Department of Mathematical Sciences
|Thursday, December 4, 2014
|1:15pm to 2:40pm
|Lu Yao (Binghamton University)
|Precision Matrix Estimation with Applications to Stock Return Data
Estimation for the precision matrix is studied in this thesis. Precision matrix is the inverse of the covariance matrix. It can represent the conditional dependence relationship among variables. For a normal random vector, the zero elements in the precision matrix indicate conditional independence between two variables, given all other variables. Such a relation is often illustrated using a graph, hence the Gaussian graphical model. The Gaussian graphical model can well illustrate the relationship with sparsity in the precision matrix. The method in Meinshausen and Bühlmann (2006) was to conduct Neighborhood Selection with Lasso. It estimates the conditional independence separately for each node. By repeating the estimation for all nodes, the conditional dependence structure is thus given. The penalized negative log-likelihood method is then proposed by Yuan and Lin (2007), which provided a sparse and shrinkage estimator of the precision matrix. As a fast implementation of the covariance matrix estimation in Banerjee et al. (2008), which also led to an estimation of the precision matrix similar to that of Yuan and Lin (2007), Friedman et al. (2008) introduced the block-wise coordinate descent method. This method led to the Graphical Lasso Algorithm, which was comparatively more attractive than the competing methods. In particular, in the Graphical Lasso algorithm, the current estimate for the covariance matrix is partitioned, and a dual problem is solved to update the estimate. The dual problem turns out to be a lasso (regression) problem, which can be solved efficiently using the coordinate descent method. The Graphical Lasso algorithm repeats these steps iteratively until the estimate for the covariance matrix converges, which yields the estimation to the precision matrix estimation.

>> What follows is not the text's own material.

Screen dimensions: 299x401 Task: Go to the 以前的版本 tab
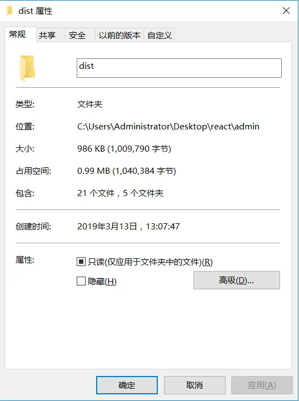119,35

The Graphical Lasso Algorithm is the implementation that is used in this thesis to analyze real life stock return data. The data set consists of log-return of 42 US and Chinese stocks traded in the US stock market, and is retrieved from Yahoo Finance. The output of the algorithm is depicted using undirected graphs which represent the adjacency between stocks. A central question in this real application is whether certain publicly traded companies are at the center of the stock market and whether there are clusters of stocks that are conditionally dependent given all other stocks in the study. The results in the undirected graphs provide a more direct sense of the conditional dependence relationship between stocks.